But your queries have to deal with it.
-- FINAL forces dedup at query time
SELECT * FROM entities FINAL WHERE tenant_id = 1;
-- Or do it yourself
SELECT entity_id, argMax(data, updated_at) AS data
FROM entities WHERE tenant_id = 1
GROUP BY entity_id;
FINAL used to be painfully slow (10x penalty was common), but since v22.6, it runs multi-threaded. Separately, setting do_not_merge_across_partitions_select_final = 1 reduced overhead by 7x in Altinity's tests. We use FINAL in production now, but you should be aware of the possibilities.
Two more things to remember. Dedup only happens within a partition (I mentioned this above, but it's worth repeating for ReplacingMergeTree specifically because this is where it bites hardest). And ORDER BY columns can't be changed through replacement. They ARE the row identity. Want to change a user's ID? Cancel the old row, insert a new one.
Since v23.3 there's an is_deleted column too: ENGINE = ReplacingMergeTree(updated_at, is_deleted). Clean soft deletes without hacks.
I'll go much deeper on ReplacingMergeTree in a dedicated post in two weeks. CDC pipelines from PostgreSQL, version column strategies, FINAL optimisation. There's enough material for its own article.
AggregatingMergeTree
This one I want to explain through the problem it solves.
At Numia, we have a dashboard that shows daily transaction counts and unique wallets per blockchain. The raw blockchain_events table has billions of rows. Computing count(*) and uniq(wallet_address) grouped by day and chain on every page load? Not an option.
AggregatingMergeTree lets you store partial aggregate states instead of raw values. When parts merge, ClickHouse combines those states. You pay the aggregation cost once at write time, then reads are cheap.
CREATE TABLE daily_chain_stats (
day Date,
chain_id UInt16,
tx_count AggregateFunction(sum, UInt64),
unique_wallets AggregateFunction(uniq, String)
)
ENGINE = AggregatingMergeTree()
ORDER BY (chain_id, day);
The column type AggregateFunction(sum, UInt64) is strange if you haven't seen it before. It doesn't store a number. It stores an intermediate sum state, a blob that knows how to merge with other blobs of the same type. You write with sumState(), you read with sumMerge(). If you SELECT without the -Merge function, you get binary garbage. Not an error. Just nonsense.
For simple stuff (sum, max, min, any) there's SimpleAggregateFunction, which stores plain values and queries normally. Skip the State/Merge dance when you can.
Now, you're not going to manually insert aggregate states. That's where materialised views come in:
CREATE MATERIALIZED VIEW daily_chain_stats_mv TO daily_chain_stats AS
SELECT
toDate(block_timestamp) AS day,
chain_id,
sumState(toUInt64(1)) AS tx_count,
uniqState(wallet_address) AS unique_wallets
FROM blockchain_events
GROUP BY chain_id, day;
-- Reading the pre-aggregated data in the resulting table
SELECT day, chain_id,
sumMerge(tx_count) AS tx_count,
uniqMerge(unique_wallets) AS unique_wallets
FROM daily_chain_stats
GROUP BY chain_id, day;
Altinity benchmarked this pattern and measured a 900x query speedup with the target table 30,000x smaller than the source. Their specific workload, but we see similar ratios.

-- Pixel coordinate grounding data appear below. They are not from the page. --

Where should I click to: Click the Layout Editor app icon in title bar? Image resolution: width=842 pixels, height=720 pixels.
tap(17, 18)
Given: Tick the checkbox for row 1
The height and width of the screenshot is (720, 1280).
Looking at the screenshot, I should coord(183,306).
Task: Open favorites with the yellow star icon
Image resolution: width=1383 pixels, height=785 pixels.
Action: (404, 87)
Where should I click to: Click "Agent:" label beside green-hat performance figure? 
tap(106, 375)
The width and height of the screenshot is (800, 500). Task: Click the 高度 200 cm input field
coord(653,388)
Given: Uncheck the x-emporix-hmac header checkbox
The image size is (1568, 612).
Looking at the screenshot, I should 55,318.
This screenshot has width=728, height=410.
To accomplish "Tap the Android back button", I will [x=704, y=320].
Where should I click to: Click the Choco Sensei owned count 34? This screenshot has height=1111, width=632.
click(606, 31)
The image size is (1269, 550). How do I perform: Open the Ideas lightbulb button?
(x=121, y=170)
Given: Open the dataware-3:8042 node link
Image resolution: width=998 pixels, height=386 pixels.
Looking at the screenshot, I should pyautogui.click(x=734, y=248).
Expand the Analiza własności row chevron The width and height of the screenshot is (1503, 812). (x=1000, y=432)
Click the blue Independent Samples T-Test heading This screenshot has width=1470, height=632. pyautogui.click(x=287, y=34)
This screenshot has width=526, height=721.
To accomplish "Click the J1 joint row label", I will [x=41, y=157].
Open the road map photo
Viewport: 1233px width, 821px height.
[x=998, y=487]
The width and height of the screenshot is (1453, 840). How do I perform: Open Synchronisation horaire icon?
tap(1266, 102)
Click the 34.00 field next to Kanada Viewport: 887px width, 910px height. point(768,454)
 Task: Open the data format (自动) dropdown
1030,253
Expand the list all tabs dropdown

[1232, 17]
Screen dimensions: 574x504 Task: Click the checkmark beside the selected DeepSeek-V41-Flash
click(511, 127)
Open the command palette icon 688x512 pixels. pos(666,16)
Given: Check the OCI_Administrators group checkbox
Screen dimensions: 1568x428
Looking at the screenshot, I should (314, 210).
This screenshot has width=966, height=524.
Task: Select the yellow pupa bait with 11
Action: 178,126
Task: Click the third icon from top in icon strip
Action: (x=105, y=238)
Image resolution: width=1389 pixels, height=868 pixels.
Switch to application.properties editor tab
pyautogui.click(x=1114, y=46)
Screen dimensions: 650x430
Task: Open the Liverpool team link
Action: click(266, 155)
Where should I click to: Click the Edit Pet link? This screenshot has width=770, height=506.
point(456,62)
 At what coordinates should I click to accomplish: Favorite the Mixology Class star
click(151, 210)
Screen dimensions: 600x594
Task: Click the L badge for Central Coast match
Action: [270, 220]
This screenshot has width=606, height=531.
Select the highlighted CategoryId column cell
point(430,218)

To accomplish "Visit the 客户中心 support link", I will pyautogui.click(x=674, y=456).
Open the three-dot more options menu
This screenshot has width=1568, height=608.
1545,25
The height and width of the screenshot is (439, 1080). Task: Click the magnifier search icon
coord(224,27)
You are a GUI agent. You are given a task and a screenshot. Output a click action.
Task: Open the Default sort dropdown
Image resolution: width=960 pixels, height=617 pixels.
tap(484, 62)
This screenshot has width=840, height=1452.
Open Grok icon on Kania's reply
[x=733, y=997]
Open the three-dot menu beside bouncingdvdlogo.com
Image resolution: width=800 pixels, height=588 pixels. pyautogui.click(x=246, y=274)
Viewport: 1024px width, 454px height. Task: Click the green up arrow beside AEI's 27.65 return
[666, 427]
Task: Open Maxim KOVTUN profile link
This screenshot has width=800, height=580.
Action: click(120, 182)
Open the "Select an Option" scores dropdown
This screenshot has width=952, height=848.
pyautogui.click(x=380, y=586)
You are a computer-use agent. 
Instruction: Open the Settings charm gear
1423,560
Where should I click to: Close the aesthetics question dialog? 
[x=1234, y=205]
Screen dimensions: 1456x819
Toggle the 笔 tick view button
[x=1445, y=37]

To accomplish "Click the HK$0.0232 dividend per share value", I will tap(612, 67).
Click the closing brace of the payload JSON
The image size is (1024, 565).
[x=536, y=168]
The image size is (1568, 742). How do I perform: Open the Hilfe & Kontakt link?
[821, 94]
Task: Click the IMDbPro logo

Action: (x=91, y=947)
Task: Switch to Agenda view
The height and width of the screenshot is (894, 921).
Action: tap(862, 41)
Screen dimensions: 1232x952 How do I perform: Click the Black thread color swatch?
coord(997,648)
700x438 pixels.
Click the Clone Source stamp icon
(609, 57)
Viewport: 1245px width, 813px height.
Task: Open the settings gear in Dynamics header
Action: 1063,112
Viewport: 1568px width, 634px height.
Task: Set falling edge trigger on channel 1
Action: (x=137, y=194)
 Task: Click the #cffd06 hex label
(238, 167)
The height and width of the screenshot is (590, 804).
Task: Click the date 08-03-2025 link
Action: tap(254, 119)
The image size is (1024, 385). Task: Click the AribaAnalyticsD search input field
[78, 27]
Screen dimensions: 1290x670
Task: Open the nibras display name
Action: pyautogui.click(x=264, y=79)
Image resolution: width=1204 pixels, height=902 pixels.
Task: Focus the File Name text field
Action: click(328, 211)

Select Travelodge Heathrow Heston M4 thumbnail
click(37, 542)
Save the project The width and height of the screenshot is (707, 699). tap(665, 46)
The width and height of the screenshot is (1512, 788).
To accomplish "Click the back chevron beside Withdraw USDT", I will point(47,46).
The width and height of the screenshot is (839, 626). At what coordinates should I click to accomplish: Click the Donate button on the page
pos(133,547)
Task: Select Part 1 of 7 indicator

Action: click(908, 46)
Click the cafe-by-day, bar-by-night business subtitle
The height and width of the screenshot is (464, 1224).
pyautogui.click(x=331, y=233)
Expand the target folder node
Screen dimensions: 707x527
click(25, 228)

ClickHouse data modelling mistakes I've seen (and made)
The worst one: a team had an MV doing GROUP BY aggregation writing into a plain MergeTree target table. The MV correctly grouped each INSERT batch, but MergeTree's merge behaviour just concatenates parts. No aggregation. So the target table accumulated duplicate keys that never got combined, and nobody noticed for weeks because the numbers were "close enough" until they weren't. If your MV aggregates, the target needs to be SummingMergeTree or AggregatingMergeTree.
PARTITION BY toYYYYMM(updated_at) on ReplacingMergeTree. Classic. Row gets updated in February, updated_at crosses the month boundary, old version stays in January forever. Partition by something that doesn't change.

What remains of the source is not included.